BEGIN
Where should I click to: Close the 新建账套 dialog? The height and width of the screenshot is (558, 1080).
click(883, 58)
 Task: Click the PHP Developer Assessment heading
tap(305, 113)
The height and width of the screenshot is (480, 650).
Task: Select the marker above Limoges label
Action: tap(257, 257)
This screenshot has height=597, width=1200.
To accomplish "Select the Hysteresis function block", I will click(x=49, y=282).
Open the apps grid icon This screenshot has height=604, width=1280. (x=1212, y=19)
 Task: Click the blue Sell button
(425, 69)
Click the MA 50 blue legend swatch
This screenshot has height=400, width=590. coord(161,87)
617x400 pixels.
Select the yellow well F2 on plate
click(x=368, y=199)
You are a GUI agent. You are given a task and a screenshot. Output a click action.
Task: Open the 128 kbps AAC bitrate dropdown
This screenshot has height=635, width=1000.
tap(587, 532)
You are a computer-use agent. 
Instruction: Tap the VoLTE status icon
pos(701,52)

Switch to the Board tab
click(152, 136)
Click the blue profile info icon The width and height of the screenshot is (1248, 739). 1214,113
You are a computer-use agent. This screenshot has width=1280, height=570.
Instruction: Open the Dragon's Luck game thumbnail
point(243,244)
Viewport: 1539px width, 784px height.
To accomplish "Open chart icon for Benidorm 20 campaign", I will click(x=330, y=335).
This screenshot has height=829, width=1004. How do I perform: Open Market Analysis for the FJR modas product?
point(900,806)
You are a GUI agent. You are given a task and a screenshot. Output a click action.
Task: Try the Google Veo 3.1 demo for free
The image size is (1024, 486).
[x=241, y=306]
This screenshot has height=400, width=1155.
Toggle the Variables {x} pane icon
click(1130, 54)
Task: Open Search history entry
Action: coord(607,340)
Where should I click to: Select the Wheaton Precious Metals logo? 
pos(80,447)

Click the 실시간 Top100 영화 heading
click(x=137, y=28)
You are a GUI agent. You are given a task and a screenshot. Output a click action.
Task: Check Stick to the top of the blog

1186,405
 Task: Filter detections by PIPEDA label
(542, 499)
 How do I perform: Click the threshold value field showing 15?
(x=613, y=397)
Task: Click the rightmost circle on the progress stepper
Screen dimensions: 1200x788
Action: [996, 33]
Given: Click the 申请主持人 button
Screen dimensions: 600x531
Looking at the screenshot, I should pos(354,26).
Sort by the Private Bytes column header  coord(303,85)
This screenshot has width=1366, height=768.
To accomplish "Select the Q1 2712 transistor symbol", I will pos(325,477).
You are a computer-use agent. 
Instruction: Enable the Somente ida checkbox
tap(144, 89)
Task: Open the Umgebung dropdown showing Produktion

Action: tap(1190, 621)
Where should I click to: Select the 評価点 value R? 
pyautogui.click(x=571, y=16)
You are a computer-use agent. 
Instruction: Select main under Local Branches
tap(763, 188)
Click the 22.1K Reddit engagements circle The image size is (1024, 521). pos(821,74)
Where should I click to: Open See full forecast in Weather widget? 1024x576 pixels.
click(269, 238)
END
For the data above, state only how many lines include the word "will".

3